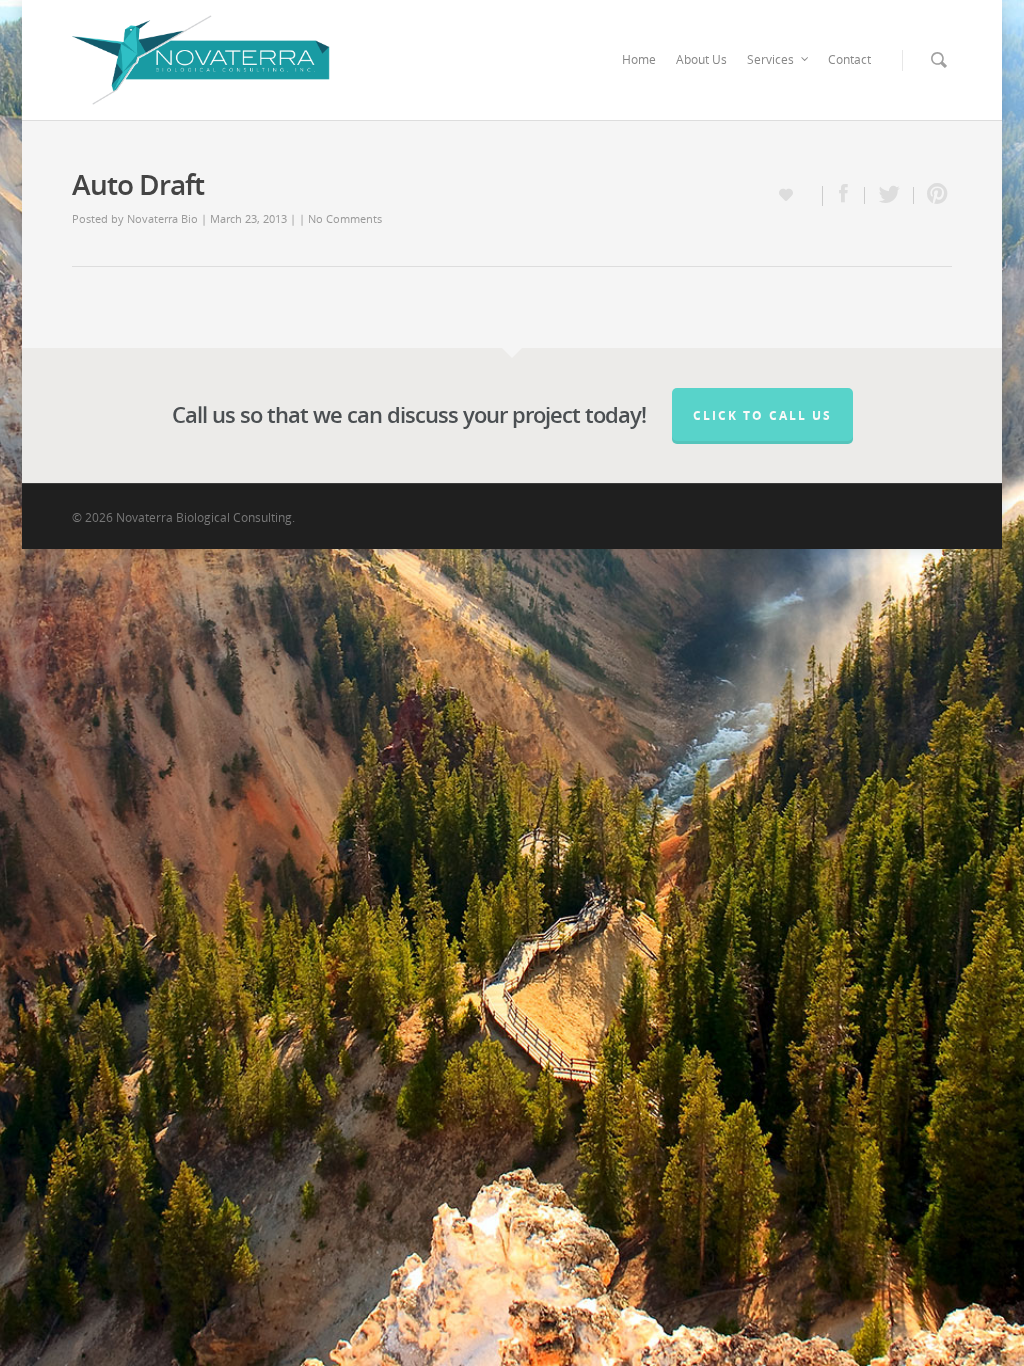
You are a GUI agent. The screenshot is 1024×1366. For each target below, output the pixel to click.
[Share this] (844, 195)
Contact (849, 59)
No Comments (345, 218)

· · ·

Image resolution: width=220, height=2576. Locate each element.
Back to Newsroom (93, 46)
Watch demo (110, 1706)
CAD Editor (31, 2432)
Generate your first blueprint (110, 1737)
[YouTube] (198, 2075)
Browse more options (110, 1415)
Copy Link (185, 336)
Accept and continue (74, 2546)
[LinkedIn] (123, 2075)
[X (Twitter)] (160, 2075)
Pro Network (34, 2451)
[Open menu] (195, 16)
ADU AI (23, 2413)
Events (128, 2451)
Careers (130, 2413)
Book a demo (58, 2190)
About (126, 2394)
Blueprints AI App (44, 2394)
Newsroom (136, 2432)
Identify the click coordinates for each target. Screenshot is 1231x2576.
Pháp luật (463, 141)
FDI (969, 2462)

· · ·

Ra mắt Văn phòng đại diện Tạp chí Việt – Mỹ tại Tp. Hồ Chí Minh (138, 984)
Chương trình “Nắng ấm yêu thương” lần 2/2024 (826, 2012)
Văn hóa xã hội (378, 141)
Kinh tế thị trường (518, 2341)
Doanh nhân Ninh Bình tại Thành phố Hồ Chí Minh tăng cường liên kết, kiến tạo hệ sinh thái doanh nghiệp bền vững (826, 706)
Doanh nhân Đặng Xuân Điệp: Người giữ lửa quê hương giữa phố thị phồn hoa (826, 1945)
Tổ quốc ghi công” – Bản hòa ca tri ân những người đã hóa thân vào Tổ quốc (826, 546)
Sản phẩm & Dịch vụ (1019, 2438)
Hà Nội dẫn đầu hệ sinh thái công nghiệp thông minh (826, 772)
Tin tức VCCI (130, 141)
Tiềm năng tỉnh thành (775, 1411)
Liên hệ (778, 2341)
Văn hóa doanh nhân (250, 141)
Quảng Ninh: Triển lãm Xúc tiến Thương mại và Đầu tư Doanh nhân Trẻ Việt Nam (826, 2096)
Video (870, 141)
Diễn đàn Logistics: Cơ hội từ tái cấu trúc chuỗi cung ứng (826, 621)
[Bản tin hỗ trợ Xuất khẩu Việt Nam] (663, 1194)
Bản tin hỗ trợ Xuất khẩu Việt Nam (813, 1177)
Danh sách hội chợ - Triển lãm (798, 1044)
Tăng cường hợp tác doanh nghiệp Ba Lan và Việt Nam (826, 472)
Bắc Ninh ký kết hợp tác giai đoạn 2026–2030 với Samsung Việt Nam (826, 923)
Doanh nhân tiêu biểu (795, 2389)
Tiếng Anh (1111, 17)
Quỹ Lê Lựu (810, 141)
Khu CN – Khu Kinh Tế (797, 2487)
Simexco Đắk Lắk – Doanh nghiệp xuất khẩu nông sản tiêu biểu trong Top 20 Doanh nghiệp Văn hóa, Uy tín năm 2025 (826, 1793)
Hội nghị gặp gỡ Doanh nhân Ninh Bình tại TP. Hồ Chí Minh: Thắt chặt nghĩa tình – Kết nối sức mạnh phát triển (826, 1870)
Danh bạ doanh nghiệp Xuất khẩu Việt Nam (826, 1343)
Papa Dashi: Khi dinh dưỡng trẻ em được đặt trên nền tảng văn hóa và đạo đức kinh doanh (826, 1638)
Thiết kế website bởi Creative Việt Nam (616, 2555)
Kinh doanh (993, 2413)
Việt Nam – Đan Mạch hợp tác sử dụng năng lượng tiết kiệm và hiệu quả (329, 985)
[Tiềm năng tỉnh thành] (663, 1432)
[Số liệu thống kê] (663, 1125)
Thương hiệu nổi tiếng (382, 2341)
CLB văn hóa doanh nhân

· · ·

◆ **What this task involves**
Reproduce exactly the lines above from the line with "Bản tin hỗ trợ Xuất khẩu Việt Nam (813, 1177)" to the line with "Kinh doanh (993, 2413)", including both, and add nothing.

◆ **Response to this exercise**
Bản tin hỗ trợ Xuất khẩu Việt Nam (813, 1177)
Danh sách hội chợ - Triển lãm (798, 1044)
Tăng cường hợp tác doanh nghiệp Ba Lan và Việt Nam (826, 472)
Bắc Ninh ký kết hợp tác giai đoạn 2026–2030 với Samsung Việt Nam (826, 923)
Doanh nhân tiêu biểu (795, 2389)
Tiếng Anh (1111, 17)
Quỹ Lê Lựu (810, 141)
Khu CN – Khu Kinh Tế (797, 2487)
Simexco Đắk Lắk – Doanh nghiệp xuất khẩu nông sản tiêu biểu trong Top 20 Doanh nghiệp Văn hóa, Uy tín năm 2025 (826, 1793)
Hội nghị gặp gỡ Doanh nhân Ninh Bình tại TP. Hồ Chí Minh: Thắt chặt nghĩa tình – Kết nối sức mạnh phát triển (826, 1870)
Danh bạ doanh nghiệp Xuất khẩu Việt Nam (826, 1343)
Papa Dashi: Khi dinh dưỡng trẻ em được đặt trên nền tảng văn hóa và đạo đức kinh doanh (826, 1638)
Thiết kế website bởi Creative Việt Nam (616, 2555)
Kinh doanh (993, 2413)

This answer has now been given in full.